Georgie Poynton

Personal information
- Date of birth: 8 September 1997 (age 28)
- Place of birth: Laytown, County Meath, Ireland
- Position: Defender

Team information
- Current team: Newry City
- Number: 38

Youth career
- East Meath United
- 2013–2016: Dundalk

Senior career*
- Years: Team / Apps / (Gls)
- 2015–2018: Dundalk / 10 / (0)
- 2017: → Bohemians (loan) / 25 / (4)
- 2019: St Patrick's Athletic / 0 / (0)
- 2019: Waterford / 27 / (1)
- 2020–2021: Shelbourne / 38 / (7)
- 2022: Drogheda United / 27 / (1)
- 2023: Glebe North
- 2023–: Newry City / 31 / (0)

International career
- 2012: Republic of Ireland U16 / 3 / (0)
- 2013: Republic of Ireland U17 / 9 / (2)
- 2014: Republic of Ireland U18
- 2015: Republic of Ireland U19 / 6 / (0)

= Georgie Poynton =

Irish footballer (born 1997)

Georgie Poynton (born 8 September 1997) is an Irish professional footballer who plays for NIFL Premiership side Newry City. He has previously played for Dundalk, Bohemians, Saint Patrick's Athletic, Waterford, Shelbourne and Drogheda United. He competed at underage level for the Republic of Ireland national under-19 football team, and was named 2016 FAI Under-19 Player of the Year.

==Club career==
===Youth career===
Poynton started off playing with East Meath United, before moving to Dundalk aged 15 in August 2013. He was "fast-tracked" to the club's under 19s team, despite playing 3 years above his age group. In February 2014, he became the youngest ever player to sign a professional contract with Dundalk, aged just 16 years 5 months old.

===Dundalk===
====2014 season====
Poynton made his first team debut for Dundalk on 5 May 2014 in a 3–0 League of Ireland Cup win over Bray Wanderers at the Carlisle Grounds. He went on to make 2 more appearances in the competition that season as Dundalk won the 2014 League of Ireland Cup as well as the league title.

====2015 season====
On 22 May 2015, Poynton made his League of Ireland debut, coming on as a substitute for Ronan Finn in a 2–0 win away to St Patrick's Athletic. He made a total of 8 appearances in all competitions, including 3 in the Leinster Senior Cup, one of which being in the final as his side won the competition by beating Shamrock Rovers 3–1 at Oriel Park. Poynton also picked up a league winners medal as Dundalk retained their League of Ireland Premier Division title as well as winning the 2015 FAI Cup. He signed a new 2-year contract on 5 November 2015.

====2016 season====
Poynton made 9 appearances in all competitions, 4 in the league, 3 in the FAI Cup and 2 in the Leinster Senior Cup, picking up another league winner's medal. Poynton also appeared on the bench as an unused substitute in Dundalk's UEFA Champions League games at home and away against BATE Borisov, as well as away to Legia Warsaw in the Champions League play-off Round Second Leg.
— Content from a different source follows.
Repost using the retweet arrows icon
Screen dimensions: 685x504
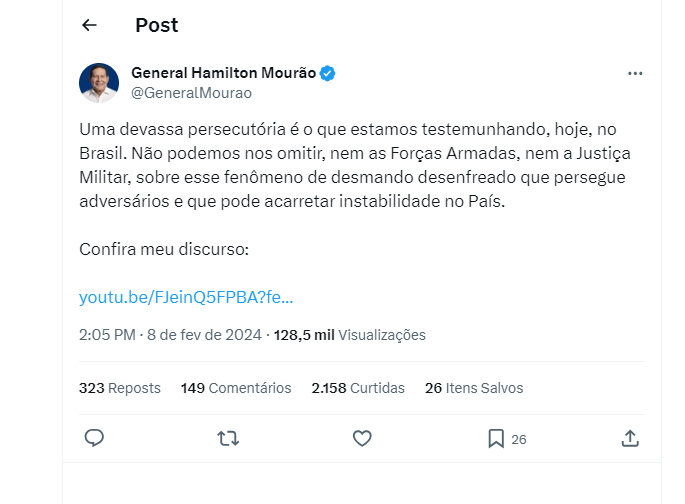[228, 438]
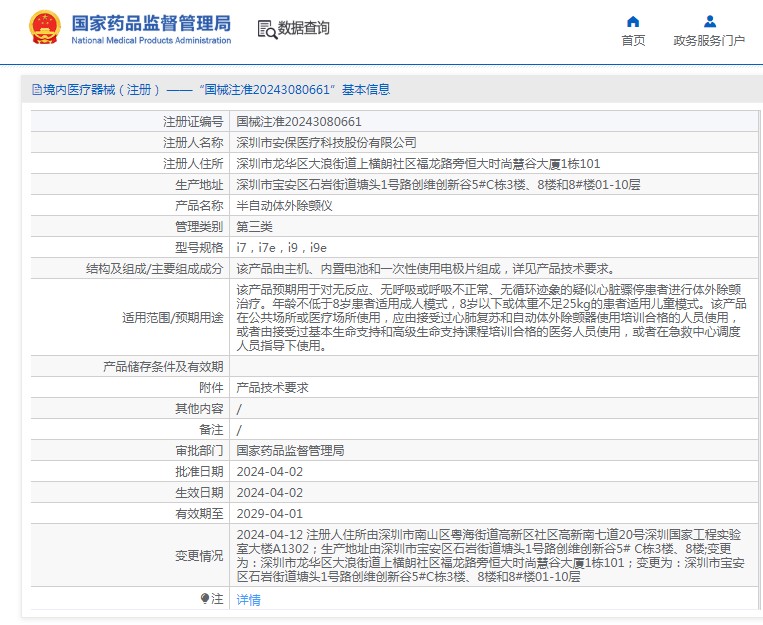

====2017 – Bohemians Loan====
2017 was the first season Poynton was finished up playing Under 19's football with Dundalk alongside senior football and with Dundalk chasing their fourth league title in a row, they opted to send Poynton out on loan in order to get game time at first team level. He was loaned out to Bohemians until the summer ahead of the season. Bohemians extended the loan deal until the end of the season. He made 27 appearances for Bohemians, scoring 5 goals in his first full season as a senior player.

====2018 season====
Poynton returned to Dundalk for the 2018 season, signing a new contract with the club on 8 January 2018. 2018 proved to be a difficult one for Poynton as he struggled to break into the starting eleven ahead of Robbie Benson, Stephen O'Donnell and Chris Shields. He made 11 appearances in all competitions as Dundalk retained their league title and completed the double by beating Cork City to win the FAI Cup at the Aviva Stadium.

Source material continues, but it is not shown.